─── Excerpt to read

About Me

About My Theme:

I think when I chose my theme last year, I was just really into the simplicity of the black and white. With the complete lack of colour, it does look moody and depressing, but I think it matched how I felt and it matches me. This year, I think I’ll add a small splash of colour every so often just to brighten things up a little bit, but I’ll stick with the black and white for the most part. For my actual blog theme, I really liked Oria because of the way the visuals are able to be displayed and because I thought the little slide at the top was cute.

In terms of my blog title, I chose the word nefelibata because I think it just really describes me. As I have mentioned below, I do live in my head a lot and daydream more than I should, so it’s only natural to pick a term that not only describes that, but it also just sounds really pretty.

 

2019.

via GIPHY

I am Chinese, Vietnamese, and Lao, but I am ashamed.

Not of these 3 beautiful cultures that are a part of me, but of myself, for not embracing them more, for pushing them away when I was younger, for not being able to understand the languages and properly connect with my family.

I am a dreamer.

But I am just that.

I don’t try to reach my dreams, or make them come true. I leave them in my head where they are safe so that I can be safe too.

Because I am also afraid.

Afraid  of failure, of not being good enough, of being an embarrassment or a disappointment.

I am just so afraid.

But I am trying. Trying to not be ashamed or afraid.

But not really.

At least I’m trying to try, I think.

I can only hope that that is good enough.

via GIPHY

I am still the same girl as last year, still unable to sleep because my worries take up more space in my brain than my tiredness, yet I think I am slightly more ‘me’ than I was last year. I don’t really know what that means, and it definitely doesn’t mean that I have found myself because I am just as lost as ever, but I feel more comfortable with myself now.

But with diplomas, graduation, and university applications, I do feel like I’m losing myself again. I don’t know what I want to do with my life even though I should by now, and I’m getting so tired of saying it. I’m so tired of feeling ashamed when my friends get accepted to their dream schools and not being able to relate when they talk about their future with bright, hopeful smiles on their faces.

But what can I do? There’s just too many buts and what ifs for me to worry about. There’s just always too much that I am worrying about.

 

2018.

 

via GIPHY

 

There is a girl who lays awake at night when everyone else has drifted off into sweet sleep. Alone she watches the shadows on her wall grow and shrink as the night carries on.

She’s constantly trying to distract herself, to calm her mind and hush her concerns enough for her to be able to sleep. She wants the sleep to take her, desperately wants for her exhaustion to win, but her thoughts never let them. She instead spends the night thinking, worrying and stressing.

──────

◆ Directions for this task ◆
How would you put this sentence from the about-me blog post into Spanish: "I leave them in my head where they are safe so that I can be safe too."

─── Dataset excerpt

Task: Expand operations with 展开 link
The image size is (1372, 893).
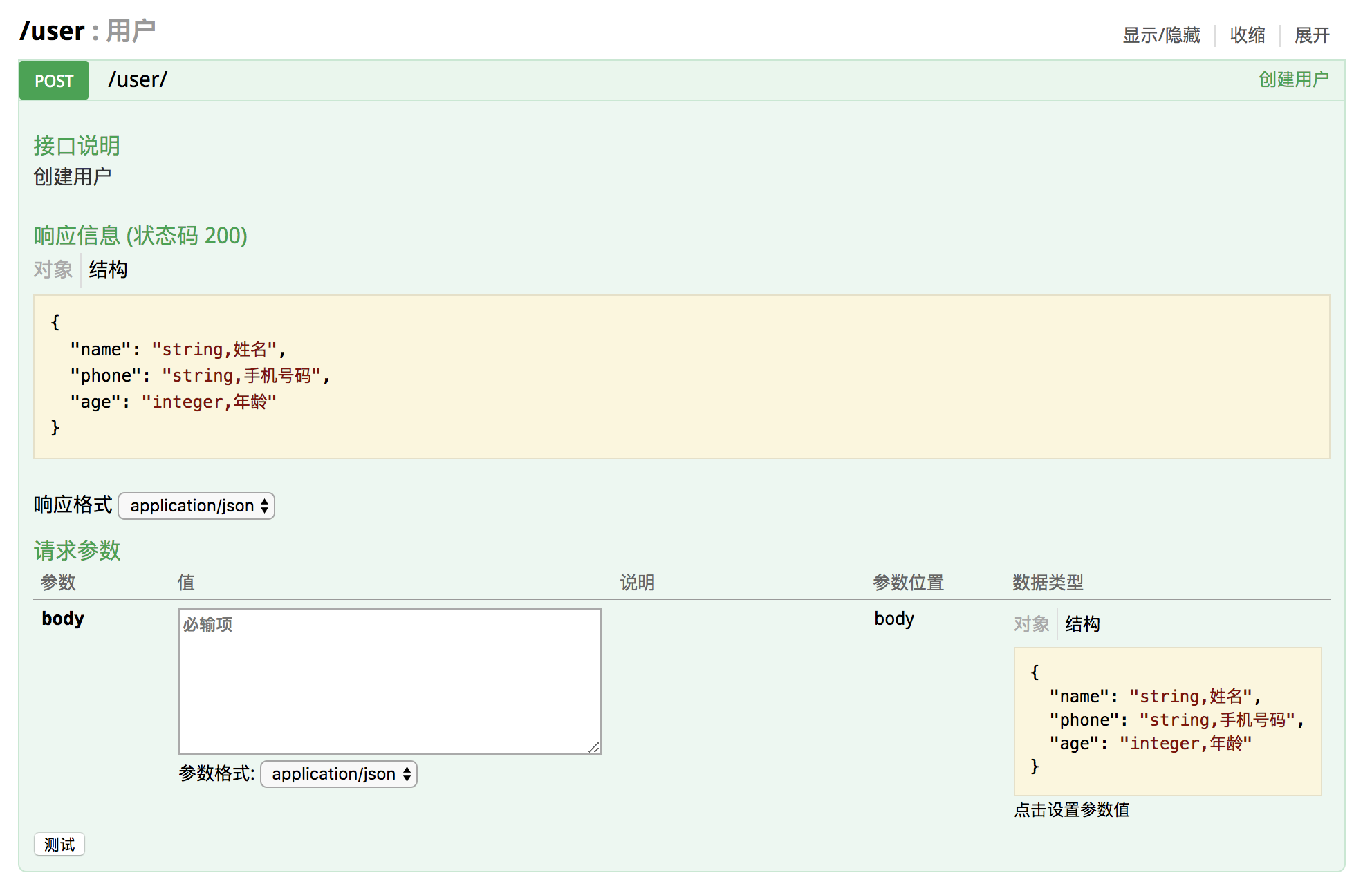Action: coord(1311,35)
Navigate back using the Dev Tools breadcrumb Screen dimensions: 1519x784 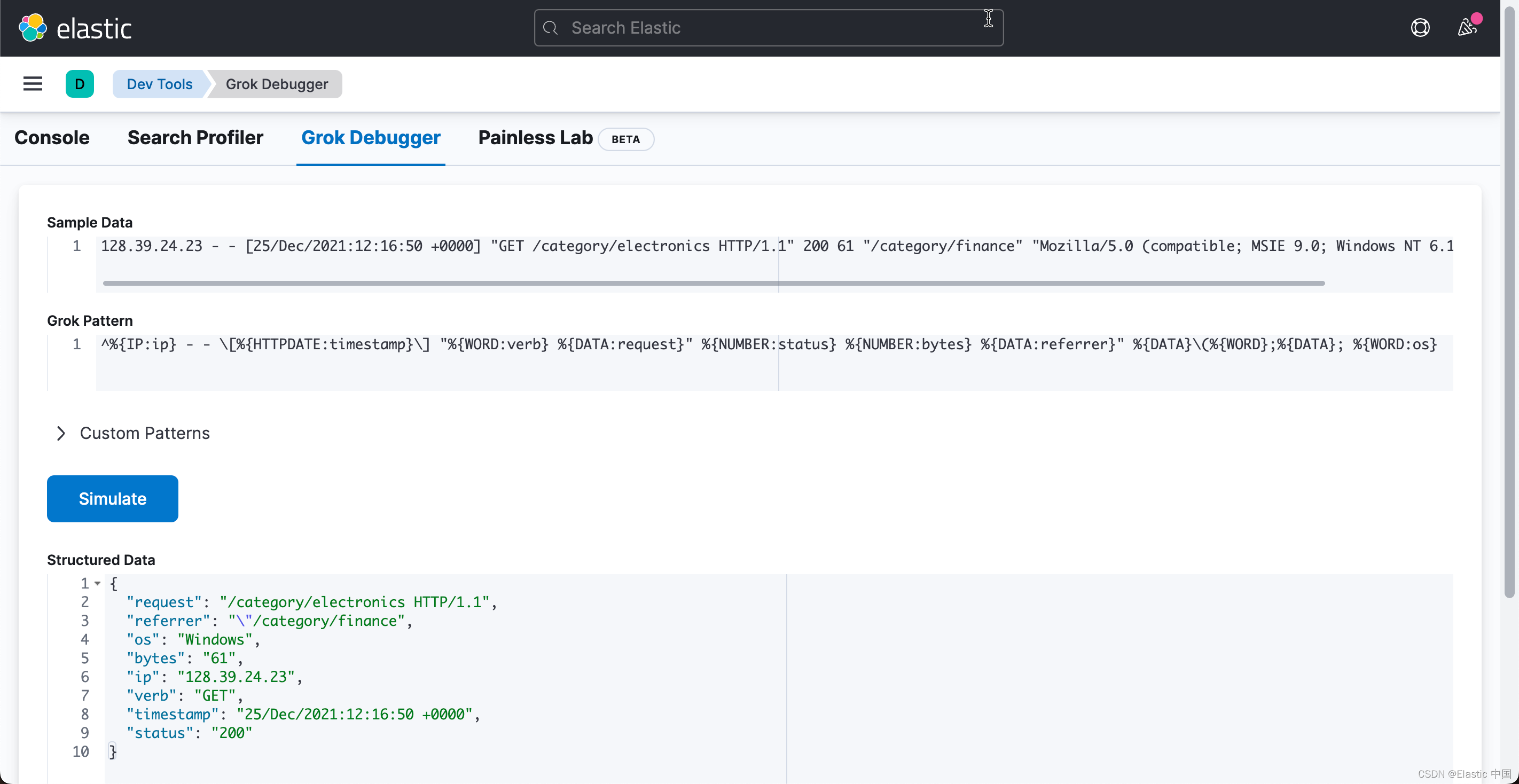click(160, 84)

──────

◆ Solution to this task ◆
Los dejo en mi cabeza, donde están a salvo, para que yo también pueda estar a salvo.